The Canadian company behind Keystone XL has asked the U.S. State Department to suspend its review of the proposed pipeline. It’s a first step toward canceling the whole project, which fell victim to falling global oil prices and the high cost of extracting the low-quality crude oil available in Alberta’s oil sands. A major oil dig was canceled a week ago, and that move by Shell surely put a damper on the already dubious pipeline project.

The pending cancellation of the pipeline is a cautionary tale. Had the project gone forward five years ago, it still likely would have been canceled at this point, but at far greater expense — nearing completion instead of being still on the drawing board. It would have been a boondoggle, a massive public giveaway that accomplished nothing. Development of the oil sands can still go forward, but at a slower pace that makes financial sense and that works within the limits of the existing pipeline network.

Meat: Nervous Cancer Denials, Lifestyle Changes

A week after the WHO report linking red meat and processed meat to cancer, the news media is still full of nervous denials from the meat industry, and that makes me think the new guidance is putting downward pressure on meat consumption. One of the frequently repeated comments by meat industry representatives is that the WHO report is not telling people to stop eating meat entirely, and that’s accurate as far as it goes. More to the point, though, the new guidance strongly implies that the average affluent consumer in countries like the United States and Brazil would do well to reduce meat consumption by more than half. That kind of reduction is what the meat industry is afraid of, and it’s the lifestyle change they won’t be talking about when they talk to the press. If 10 percent of consumers reduce their meat consumption by half, which looks likely enough in the latest reports, that translates to a 5 percent reduction in demand for meat, a change large enough to close some of the marginal meat factories. For the meat industry, that is a bigger change than they face when a small number of consumers, such as those who have learned they are at risk for heart disease or diabetes, drop meat entirely.

An individual can make a 50 percent reduction in a narrow category of consumption without quite noticing the change.

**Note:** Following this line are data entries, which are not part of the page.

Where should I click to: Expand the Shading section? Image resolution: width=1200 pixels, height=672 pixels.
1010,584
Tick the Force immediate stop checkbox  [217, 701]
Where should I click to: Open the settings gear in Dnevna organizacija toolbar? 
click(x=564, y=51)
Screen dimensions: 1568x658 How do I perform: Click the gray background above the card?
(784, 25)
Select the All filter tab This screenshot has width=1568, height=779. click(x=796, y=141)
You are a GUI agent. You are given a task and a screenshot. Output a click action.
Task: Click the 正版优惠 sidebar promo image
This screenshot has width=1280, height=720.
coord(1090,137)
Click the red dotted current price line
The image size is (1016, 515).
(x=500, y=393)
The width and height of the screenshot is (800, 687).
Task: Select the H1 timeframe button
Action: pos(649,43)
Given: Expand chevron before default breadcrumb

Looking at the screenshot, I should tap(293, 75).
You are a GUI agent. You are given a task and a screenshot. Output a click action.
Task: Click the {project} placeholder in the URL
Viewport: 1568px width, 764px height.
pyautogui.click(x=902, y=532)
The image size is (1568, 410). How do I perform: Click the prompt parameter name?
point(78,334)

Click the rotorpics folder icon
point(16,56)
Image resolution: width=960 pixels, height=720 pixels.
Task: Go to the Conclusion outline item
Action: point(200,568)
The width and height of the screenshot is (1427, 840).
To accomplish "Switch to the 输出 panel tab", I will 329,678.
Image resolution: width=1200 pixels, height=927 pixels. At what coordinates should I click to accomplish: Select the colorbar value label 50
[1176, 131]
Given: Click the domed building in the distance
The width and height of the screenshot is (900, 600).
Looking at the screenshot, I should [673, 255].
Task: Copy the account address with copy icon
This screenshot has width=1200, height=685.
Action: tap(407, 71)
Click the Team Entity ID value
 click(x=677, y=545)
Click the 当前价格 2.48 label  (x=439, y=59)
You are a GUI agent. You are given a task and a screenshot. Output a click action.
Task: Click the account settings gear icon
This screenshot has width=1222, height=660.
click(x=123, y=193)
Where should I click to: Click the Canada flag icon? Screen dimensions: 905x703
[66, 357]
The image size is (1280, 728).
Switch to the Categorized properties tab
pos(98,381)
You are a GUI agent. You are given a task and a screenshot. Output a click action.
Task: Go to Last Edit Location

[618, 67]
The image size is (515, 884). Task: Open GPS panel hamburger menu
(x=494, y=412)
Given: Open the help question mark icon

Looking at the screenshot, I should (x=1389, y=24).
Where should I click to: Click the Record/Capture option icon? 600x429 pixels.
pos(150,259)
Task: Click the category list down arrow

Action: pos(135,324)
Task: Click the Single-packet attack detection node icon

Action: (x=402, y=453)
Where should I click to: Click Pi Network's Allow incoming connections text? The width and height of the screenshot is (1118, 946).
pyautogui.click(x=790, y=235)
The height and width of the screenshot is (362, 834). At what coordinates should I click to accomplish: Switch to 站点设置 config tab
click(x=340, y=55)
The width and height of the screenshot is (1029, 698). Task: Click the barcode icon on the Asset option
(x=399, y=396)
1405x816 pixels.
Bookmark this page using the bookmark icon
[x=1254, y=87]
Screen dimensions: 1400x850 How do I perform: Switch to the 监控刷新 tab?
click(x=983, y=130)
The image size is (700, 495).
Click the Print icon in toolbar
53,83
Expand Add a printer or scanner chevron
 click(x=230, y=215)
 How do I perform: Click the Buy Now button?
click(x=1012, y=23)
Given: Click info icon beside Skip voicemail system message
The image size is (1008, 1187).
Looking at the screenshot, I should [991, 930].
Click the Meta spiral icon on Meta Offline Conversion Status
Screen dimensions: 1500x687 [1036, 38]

An example of this is seen in desktop computers, where many users who previously replaced equipment after 3 years are now waiting 6 years without consciously considering the length of the delay. Meat has little nutritional significance, so a consumer can cut back by quite a lot without feeling the effects. Some observers think the WHO report might mark a turning point, and that consumers may now collectively cut back meat consumption by as much as 4 percent a year over a period of years without any noticeable fuss or overt discussion along the way.